# Ex-word Format Description

This document is a collection of notes on the various file formats used in ex-word add-on dictionaries.

## Common Files

### BMP Files
Standard Bitmap image files. They have nothing special about them and can be edited in any program capable of manipulating BMPs.

### guide*.htm
These are normal HTML files used to display the guide/help information for an add-on dictionary.

### diction.htm
A small HTML file containing the title of the add-on dictionary.

**`diction.htm` template:**
```html
<html>
<head>
<title>Add-on Dictionary Title Here</title>
<meta name="soft" content="OFF">
</head>
<body>
</body>
</html>
```

### info*.htm
Configuration files that specify various options for the dictionary. Despite the extension, these are not actual HTML files.

### fileinfo.cji
This is a simple text file that lists the CJT and CJD files used by the add-on dictionary.

## Font and Data Files

### CJF Files
These are simple bitmap font files that appear to have a 256-byte header. They can contain one or more fonts within a single file. They contain a `0x40` byte main header, followed by one or more `0xC0` byte headers describing each font. Following the headers is the actual bitmap data for the fonts.

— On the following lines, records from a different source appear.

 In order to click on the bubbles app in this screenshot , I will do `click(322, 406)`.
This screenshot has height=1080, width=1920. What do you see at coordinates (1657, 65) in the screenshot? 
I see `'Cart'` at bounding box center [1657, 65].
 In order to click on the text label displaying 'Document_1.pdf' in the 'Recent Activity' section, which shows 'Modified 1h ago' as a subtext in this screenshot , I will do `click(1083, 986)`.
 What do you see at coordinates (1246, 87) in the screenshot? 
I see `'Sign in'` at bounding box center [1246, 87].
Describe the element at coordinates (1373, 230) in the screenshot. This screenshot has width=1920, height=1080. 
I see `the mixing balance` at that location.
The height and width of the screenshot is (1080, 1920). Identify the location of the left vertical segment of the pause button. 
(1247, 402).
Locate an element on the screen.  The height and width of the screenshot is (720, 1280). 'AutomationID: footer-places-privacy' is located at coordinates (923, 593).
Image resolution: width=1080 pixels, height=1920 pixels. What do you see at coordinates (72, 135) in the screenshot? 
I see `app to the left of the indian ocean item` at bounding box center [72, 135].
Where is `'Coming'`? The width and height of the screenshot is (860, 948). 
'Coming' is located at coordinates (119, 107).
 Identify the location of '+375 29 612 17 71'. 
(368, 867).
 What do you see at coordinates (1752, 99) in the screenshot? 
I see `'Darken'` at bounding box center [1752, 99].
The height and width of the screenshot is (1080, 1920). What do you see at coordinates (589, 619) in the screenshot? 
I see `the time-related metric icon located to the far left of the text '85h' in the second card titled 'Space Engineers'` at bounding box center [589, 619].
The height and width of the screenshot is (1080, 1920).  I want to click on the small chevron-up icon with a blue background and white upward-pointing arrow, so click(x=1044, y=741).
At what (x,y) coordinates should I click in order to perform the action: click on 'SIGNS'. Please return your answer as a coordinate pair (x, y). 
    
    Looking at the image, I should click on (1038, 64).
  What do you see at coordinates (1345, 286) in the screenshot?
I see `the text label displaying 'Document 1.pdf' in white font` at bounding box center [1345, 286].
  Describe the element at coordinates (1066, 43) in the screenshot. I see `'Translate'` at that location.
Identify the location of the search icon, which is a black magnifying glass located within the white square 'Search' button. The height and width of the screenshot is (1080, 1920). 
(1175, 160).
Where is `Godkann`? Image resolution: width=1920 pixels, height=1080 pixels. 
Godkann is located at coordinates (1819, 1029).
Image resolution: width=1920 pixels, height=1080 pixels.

#### CJF Header (`0x40` bytes)
-   `0x00-0x02`: `CJF` (magic value)
-   `0x03`: `type` (0x81 = single font, 0xC1 = multiple fonts)
-   `0x04-0x07`: unknown (so far only seen 0x40)
-   `0x08-0x09`: unknown
-   `0x0A-0x1F`: Filler (0xFF)
-   `0x20-0x3F`: font title - unused bytes padded with 0x20 (SJIS encoding used)

#### Font header (`0xC0` bytes)
-   `0x00-0x03`: unknown (always seems to be 0x00 in single font files, and 0xFFFFFFFF in multi font files)
-   `0x04-0x07`: next font header offset (0xFFFFFFFF if no more headers)
-   `0x08-0x09`: start unicode code point
-   `0x0A-0x0B`: zero padding
-   `0x0C-0X0D`: end unicode code point
-   `0x0E-0X0F`: zero padding
-   `0x10-0x17`: unknown
-   `0x18-0x19`: height
-   `0x1A-0x1B`: width
-   `0x1C-0x1D`: bytes per glyph
-   `0x1E-0x1F`: flags (bitwise: 0x00 = normal, 0x01 = bold, 0x02 = italic)
-   `0x20-0x27`: Filler (0xFF)
-   `0x28-0x33`: unknown
-   `0x34-0x37`: offset where font data starts
-   `0x38-0xBF`: Filler (0xFF)

### CJD Files
These files are listed in `fileinfo.cji` as `<filename>,<filesize>,<unknown number>`.

These files generally seem to be the data files used by the add-on, though the format used in the file may depend on the APL version being used by the add-on.

### CJT Files
These files are listed in `fileinfo.cji` as `<filename>,0,<bytes per entry>,<number of entries>`.

These files are usually lists of numbers containing `<number of entries>` that are of length `<bytes per entry>`. These are typically lists of indexes and offsets.

-   If `<bytes per entry>` is -1, the file in question seems to be a string table with each string separated by a `0xFF` character.
-   The second field always seems to be zero.

## Dictionary Data Structure

### String tables
These tables are defined by a set of three files: an index, offset, and string file. For example, from the Kenkyusha dictionary, we have:
-   `sjstr.cjt` (string file)
-   `sjoff.cjt` (offset file)
-   `sjidx.cjt` (index file)

These string tables are not used for display purposes but rather for matching strings during a search. The string file contains a series of non-null terminated strings separated by `0xFF` characters. The offsets file contains a list of offsets for each string in the strings file. The index file is likely used to map each string to an entry in the dictionary.

### comp.cjd
This appears to be the main dictionary file that contains all the actual entries. The format seems to have a null-terminated string followed by entry data, repeated for each entry. The null-terminated string is likely used for lookup rather than display.

The entry data itself does not seem to contain any valid SJIS or ASCII strings, so it is believed to be using some form of text compression/encoding. Modifying byte values in the entry data affects the text display for that entry. The `dbadd.cjt` file seems to be a list of offsets to each entry in the `comp.cjd` file.

### wct.cjd, head.cjd, tree.cjd
All dictionaries have these three files, which are never listed in `fileinfo.cji`. It is believed these files are used in the text encoding/compression process.